TEXT PASSAGE:
-- -- --
Google & youtube - video processing

Planet - image processing

Instacart - predicting future buying habits

Mercedes - regression from binary variables

Sberbank - predicting price

NOAA - image processing

Quora - NLP

So this means out of the competitions with prizes there are

4 image processing ones 4 regression ones 1 NLP one

If the aim is to enter a competition I think we should pick regression or image processing. This comes with the normal caveat you see on investment adverts that "past performance may not be indicative of future performance" :)

I'm happy with either image processing or regression - does anyone have any strong preference?

msmoore commented 7 years ago

I think regression is a winner - less feature engineering required than an image based task.

shutUpAndCode commented 7 years ago

The possible down side I can see there is that it might be easier to have an edge in image processing if we have both technique AND feature engineering to play with, with regression we only really have technique...
-- -- --
GIVEN DATA:

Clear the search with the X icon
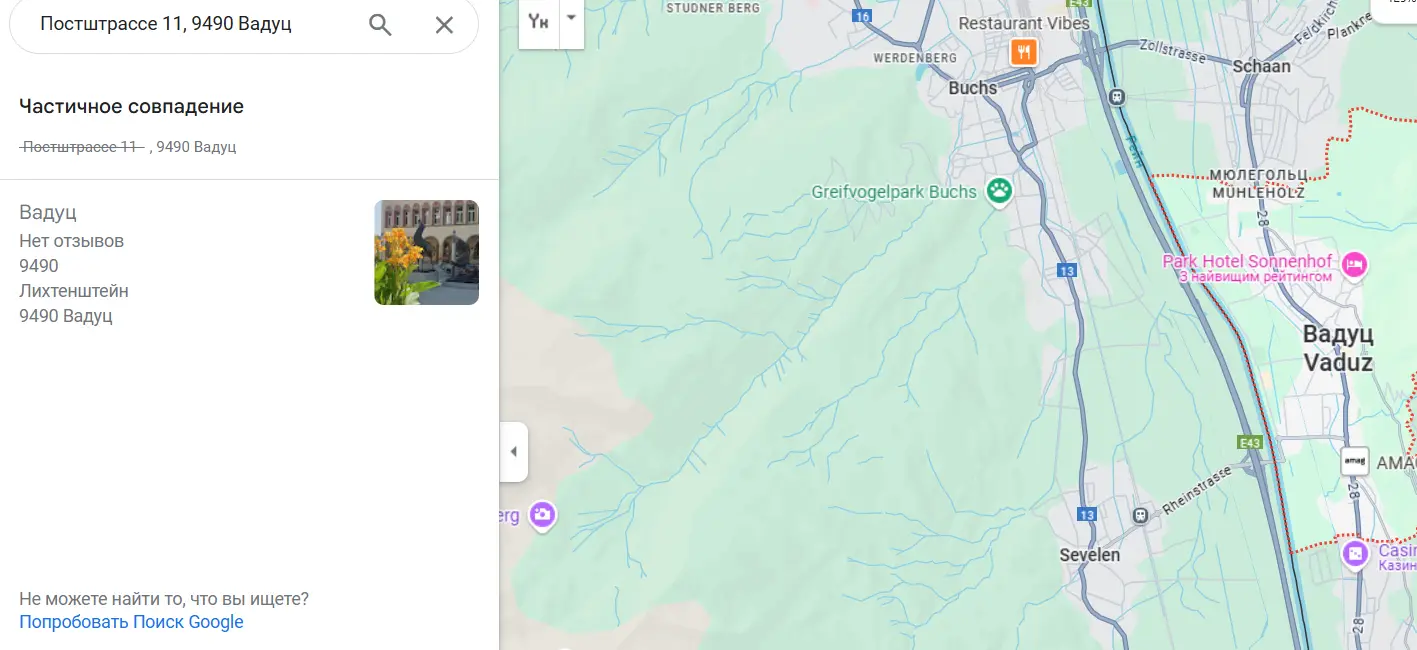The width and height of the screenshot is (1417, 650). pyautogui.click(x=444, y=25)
-- -- --
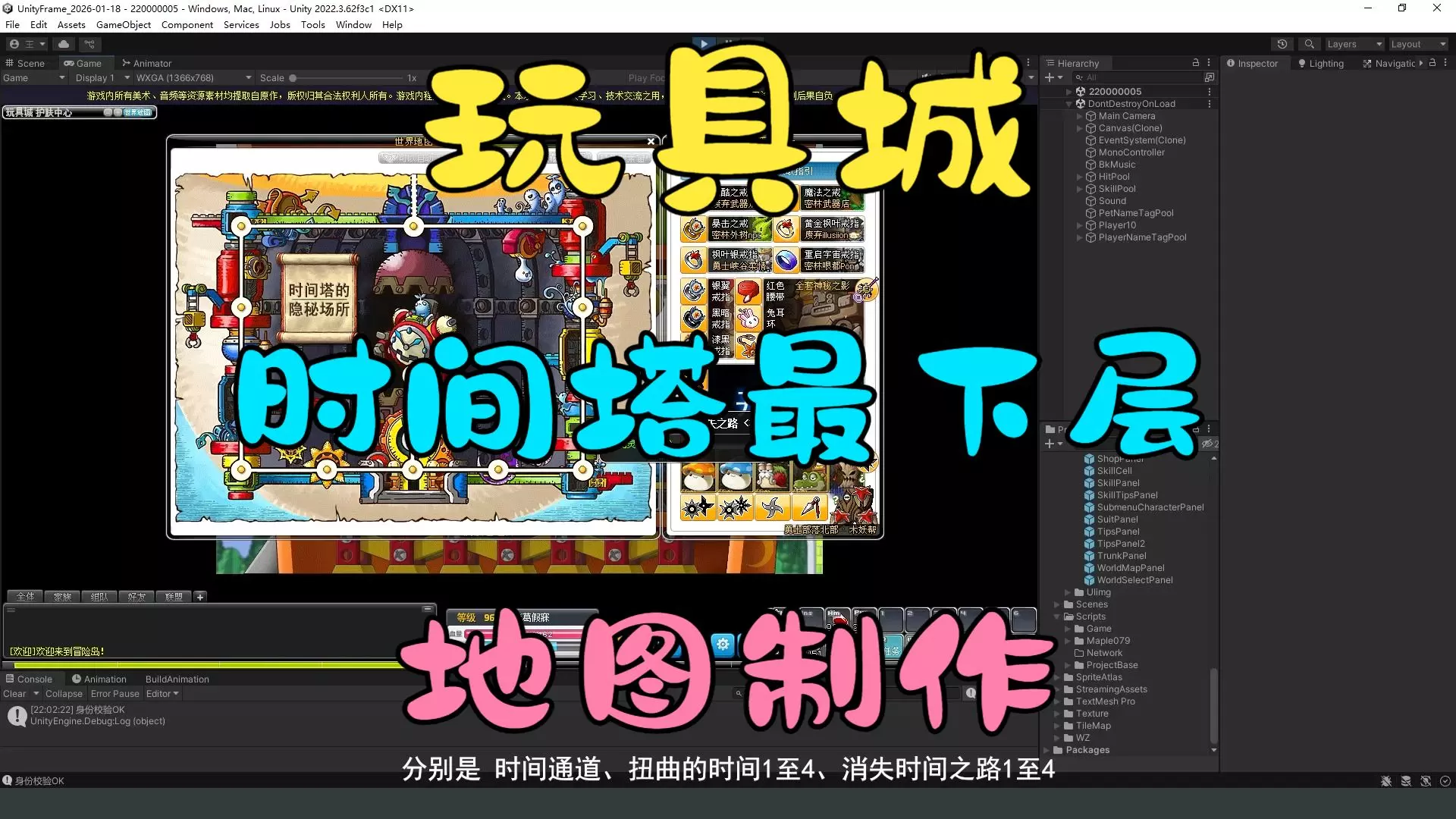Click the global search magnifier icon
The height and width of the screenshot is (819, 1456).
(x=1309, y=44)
-- -- --
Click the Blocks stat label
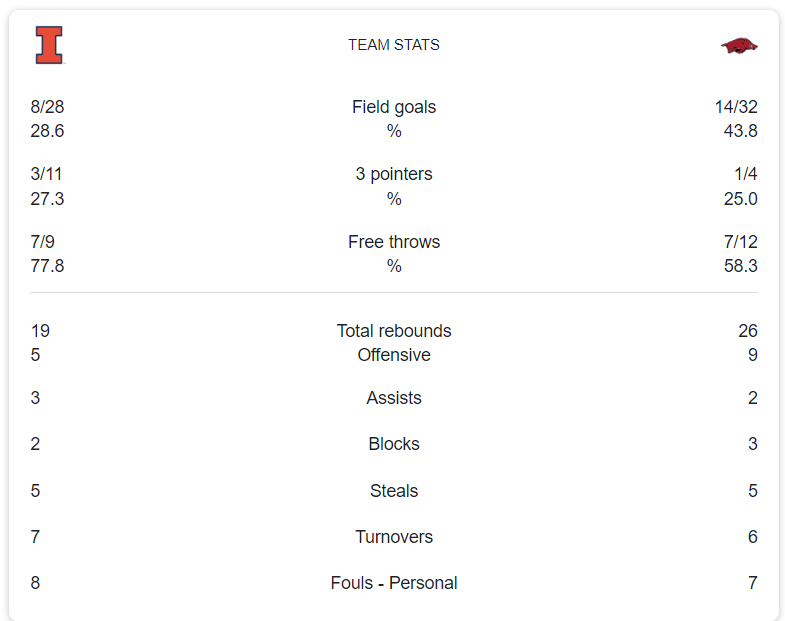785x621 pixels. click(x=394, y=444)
-- -- --
PROBLEM SET:
[1] Name every competition sponsor that the forum thread about picking a competition lists next to a task type.
[2] Carry on the forum thread about picking a competition, starting after its final comment.

ANSWERS FOR THIS EXERCISE:
[1] Google & youtube, Planet, Instacart, Mercedes, Sberbank, NOAA, Quora

[2]
msmoore commented 7 years ago

I think our priority for the first run at this should be picking a simple problem, and working through the logistics (technology, collaboration, infrastructure, etc), rather than jumping into something unfamiliar and grappling with the two problems at the same time.

Not to say that we shouldn't look at other problems, just that there's a question of sequencing.

DataMonsterBoy commented 7 years ago

Regression sounds good to me. Don't have a strong preference at this stage though. I agree with msmoore that we should focus on the simple problem and then decide. We may change our minds for some unforeseen reason about the prize money problem after doing the practise.

shutUpAndCode commented 7 years ago

ok well by the wonders of democracy it appears regression is the problem we should begin with (basically ben your vote is now meaningless, don't you love universal suffrage!).

https://www.kaggle.com/c/house-prices-advanced-regression-techniques How do we suggest we proceed? - maybe if we each take a technique, decide how we will measure success, code for a couple of weeks and see whose technique works the best?

shutUpAndCode commented 7 years ago

also - and more importantly - can we have a cooler team/repo name?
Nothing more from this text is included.